Insulin is a type of hormone. The pancreas produces it to regulate the way blood sugar becomes energy.
Type 1 diabetes
In this type, scientists believe that the immune system mistakenly attacks the pancreatic beta cells, which produce insulin. They do not know what causes this to happen, but childhood infections may play a role.
The immune system destroys these cells, which means that the body can no longer make enough insulin to regulate blood glucose levels. A person with type 1 diabetes will need to use supplemental insulin from the time they receive the diagnosis and for the rest of their life.
Type 1 often affects children and young adults, but it can happen later in life. It can start suddenly, and it tends to worsen quickly.
Risk factors include:
having a family history of diabetes
being born with certain genetic features that affect the way the body produces or uses insulin
possibly, exposure to some infections or viruses, such as mumps or rubella cytomegalovirus
Type 2 diabetes
In type 2 diabetes, the body’s cells start to resist the effects of insulin. In time, the body stops producing enough insulin, so it can no longer use glucose effectively.
This means glucose cannot enter the cells. Instead, it builds up in the blood.
This is called insulin resistance.
It can happen when the person always or often has high blood glucose. When the body’s cells are overexposed to insulin, they become less responsive to it, or maybe they no longer respond at all.

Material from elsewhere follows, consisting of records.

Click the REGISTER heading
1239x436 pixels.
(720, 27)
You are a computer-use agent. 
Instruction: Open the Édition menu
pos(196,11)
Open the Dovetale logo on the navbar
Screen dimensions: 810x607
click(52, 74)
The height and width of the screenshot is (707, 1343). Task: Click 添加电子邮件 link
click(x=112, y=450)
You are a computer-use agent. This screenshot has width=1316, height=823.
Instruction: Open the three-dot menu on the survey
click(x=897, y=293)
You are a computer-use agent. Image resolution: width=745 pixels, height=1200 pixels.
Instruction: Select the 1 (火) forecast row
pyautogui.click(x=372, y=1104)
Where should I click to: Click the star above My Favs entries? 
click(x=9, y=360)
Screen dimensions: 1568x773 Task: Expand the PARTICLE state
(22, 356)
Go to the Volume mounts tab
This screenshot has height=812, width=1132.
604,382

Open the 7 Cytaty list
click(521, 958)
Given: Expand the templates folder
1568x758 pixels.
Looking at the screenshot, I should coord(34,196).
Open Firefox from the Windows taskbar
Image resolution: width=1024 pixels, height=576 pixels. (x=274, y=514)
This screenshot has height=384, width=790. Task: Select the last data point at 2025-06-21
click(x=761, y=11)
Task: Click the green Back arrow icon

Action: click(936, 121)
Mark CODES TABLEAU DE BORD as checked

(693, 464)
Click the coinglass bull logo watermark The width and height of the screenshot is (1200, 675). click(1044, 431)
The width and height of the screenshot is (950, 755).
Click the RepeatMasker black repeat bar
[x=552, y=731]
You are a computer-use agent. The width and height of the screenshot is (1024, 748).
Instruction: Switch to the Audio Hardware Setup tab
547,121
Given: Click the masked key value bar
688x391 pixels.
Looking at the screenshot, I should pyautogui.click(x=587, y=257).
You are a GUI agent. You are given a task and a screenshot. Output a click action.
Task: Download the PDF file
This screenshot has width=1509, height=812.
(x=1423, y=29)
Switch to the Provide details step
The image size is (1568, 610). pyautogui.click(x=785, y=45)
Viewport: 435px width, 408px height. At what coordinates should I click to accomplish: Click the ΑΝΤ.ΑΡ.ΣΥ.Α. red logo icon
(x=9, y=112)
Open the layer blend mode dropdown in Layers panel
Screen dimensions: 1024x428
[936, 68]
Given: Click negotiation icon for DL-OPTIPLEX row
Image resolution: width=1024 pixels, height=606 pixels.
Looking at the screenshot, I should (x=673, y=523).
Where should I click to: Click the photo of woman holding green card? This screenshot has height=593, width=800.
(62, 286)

Symptoms may take years to appear. People may use medications, diet, and exercise from the early stages to reduce the risk or slow the disease.
In the early stages, a person with type 2 diabetes does not need supplemental insulin. As the disease progresses, however, they may need it to manage their blood glucose levels in order to stay healthy.
Risk factors for type 2 diabetes include:
having a family member with type 2 diabetes
following an unhealthful diet
a lack of exercise
the use of some medications, including some anti-seizure drugs and some medications for HIV
People from certain ethnic groups are more likely to develop type 2 diabetes. These include Black and Hispanic people, Native American Indians and Native Alaskans, Pacific Islanders, and some people of Asian origin, according to the CDC.
Genetic and environmental factors may trigger both type 1 and type 2 diabetes, but many people may be able to avoid type 2 by making healthful lifestyle choices.
Research has also suggested that some other environmental factors might play a role.
A review published in 2017 suggests that when a person lacks vitamin D, certain processes in the body, such as immune function and insulin sensitivity, do not work as well as they should. According to scientists, this may increase a person’s risk of diabetes.
The primary source of vitamin D is exposure to sunshine. Food sources include oily fish and fortified dairy products.
Some researchers have suggested that giving an infant only breastmilk, even for a short time, might help prevent type 1 diabetes in the future.
A review published in 2012 concluded that there might be “weak protective associations” between exclusively breastfeeding and type 1 diabetes. However, there was not enough evidence to prove that a link exists.